KRA to go after Kenyan global tech customers for unpaid taxes

KRA

KRA headquarters at Times Tower, Nairobi.

Photo credit: File | Nation

The Kenya Revenue Authority (KRA) could go after customers of global digital service providers that fail to pay the new Significant Economic Presence (SEP) tax, as the taxman moves to tighten the noose on evaders.

According to the KRA, local customers of tech companies without a presence in Kenya, such as e-commerce giant Amazon and movie-streaming platform Netflix, could be appointed agents to recover unpaid taxes by these foreign firms.

“Section 42 [of the Tax Procedures Act] allows the commissioner, as a last resort, to appoint a bank that processes payment, or even the customer can be appointed to withhold a certain amount,” said Nickson Omondi, the manager in charge of KRA’s Digital Economy Tax office.

The section gives the KRA the power to require third parties, including banks, agents, related parties, and customers, to withhold or deduct taxes owed to a taxpayer and remit them to the commissioner. If they fail to do so without reasonable cause, they can be held personally liable.

The SEP, which replaced the Digital Service Tax (DST), is payable by companies without a Kenyan subsidiary that conduct business in the country via a digital marketplace, which makes tax recovery difficult in the event of non-payment. The DST was charged at 1.5 percent of the gross turnover.

“It is not unique to Kenya. These tools can be used in other countries,” said Mr Omondi, adding that Kenya also has a robust exchange of information with other jurisdictions, which can help them to collect taxes.

Kenya introduced the DST in 2021 for non-resident digital service providers, but replaced it with SEP tax in December last year.

The SEP tax is levied on non-resident digital service providers by deeming 10 percent of their turnover as profit, to which a 30 percent tax rate is applied — effectively three percent of gross turnover.

Seven African countries have introduced digital service taxes or equivalent measures —Kenya, Tanzania, Uganda, Nigeria, Zimbabwe, Tunisia, and Sierra Leone—with Tanzania imposing a two percent DST on non-residents.

Uganda applies a five percent DST, while also taxing related-party digital supplies via a 15 percent withholding rule.

Nigeria opted to forego a flat DST in favour of taxing profits under corporate income tax rules for SEP.

Zimbabwe charges a five percent DST on gross digital revenues, while Tunisia applies a three percent DST on a broad range of digital services, and Sierra Leone levies 1.5 percent.

These regimes generally require non-resident platforms to register, file and remit, and are grappling with enforcement, scope definitions, and alignment with evolving Organisation for Economic Co-operation and Development digital tax reforms.

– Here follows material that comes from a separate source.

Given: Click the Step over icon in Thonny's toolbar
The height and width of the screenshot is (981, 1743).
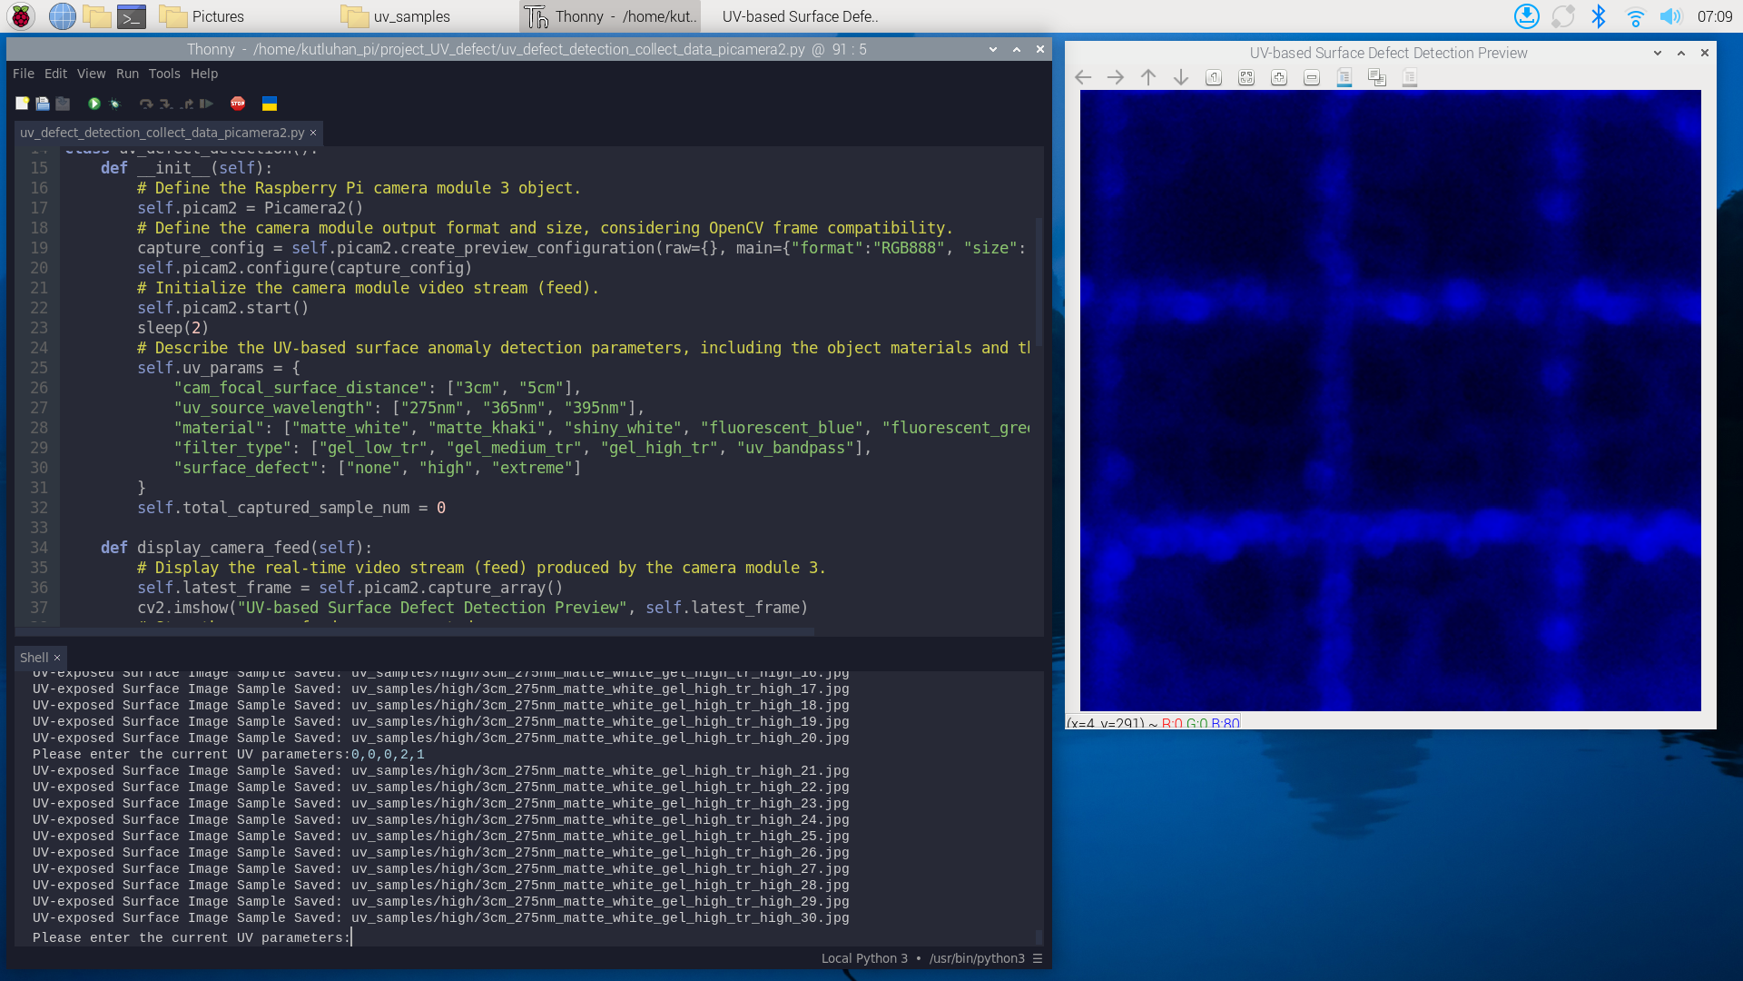Looking at the screenshot, I should coord(146,104).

Global tech giants such as Amazon, Microsoft, Netflix, Facebook, and Alibaba operate in Kenya through the internet without a physical presence, and so do not pay income tax under traditional permanent-establishment rules.

Data from the United Nations Conference on Trade and Development places Kenya as the third-largest e-commerce market in Africa, behind South Africa and Nigeria.

Ride-hailing services offered by Estonian-based Bolt and US-based Uber are some of the companies already paying SEP tax.

The other tech giant that will be paying is the global subscription-based streaming service Netflix, as an increasing number of Kenyans pay to use it to stream movies.